Still looks like a folder though ...


----------



## al-fresco (23 Nov 2011)

Well, there's the Surly Traveler's Check... 
View: http://www.youtube.com/watch?v=7UHnL5do8D0
- you don't exactly 'throw' it in though.


----------



## Red Light (23 Nov 2011)

Airnimal or Bike Friday are your best options. Bike Friday Pocket Rockets ride pretty much like a normal road bike and are used by quite a few Pro's and Phil Liggett as training bikes when travelling.

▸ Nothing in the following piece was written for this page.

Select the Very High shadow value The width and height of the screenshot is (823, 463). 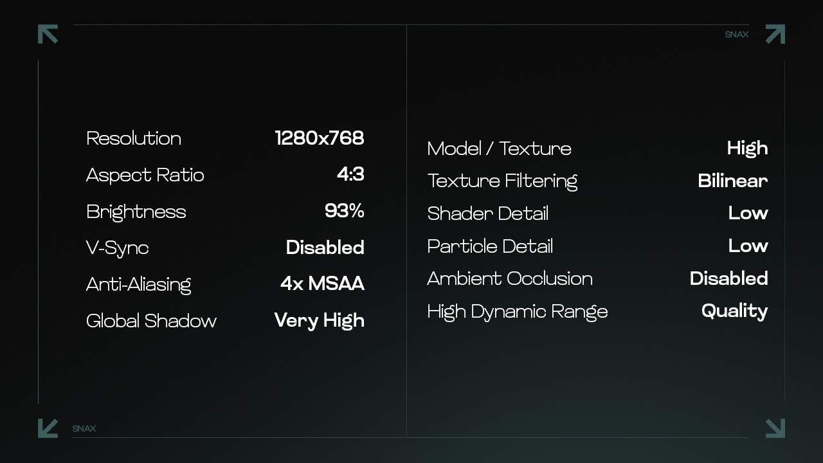click(319, 321)
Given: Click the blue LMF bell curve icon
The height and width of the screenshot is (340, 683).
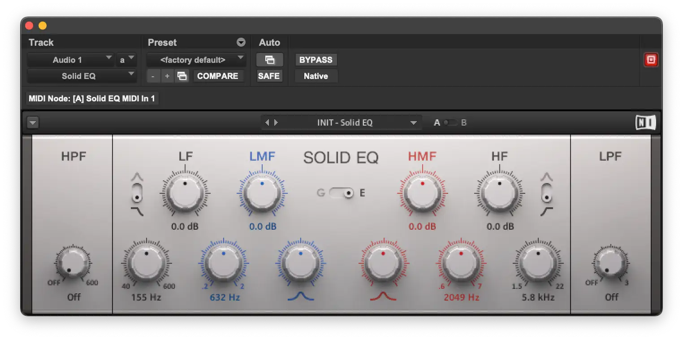Looking at the screenshot, I should [x=300, y=297].
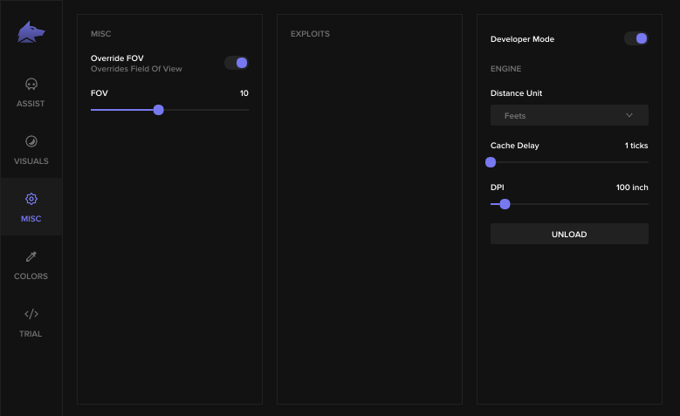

I have one built to the same geometry as my full size road bike and apart from the faster turn in and the faster acceleration of the smaller wheels, the two ride pretty much identically.


----------



## Ozzeh (23 Nov 2011)

The Chameleon folds really well, allowing you to pack the frame down into a rucksack, the wheels into a bag and you can fly with it anywhere. They also offer a suitcase which converts to a trailer for touring. They ride beautifully too. 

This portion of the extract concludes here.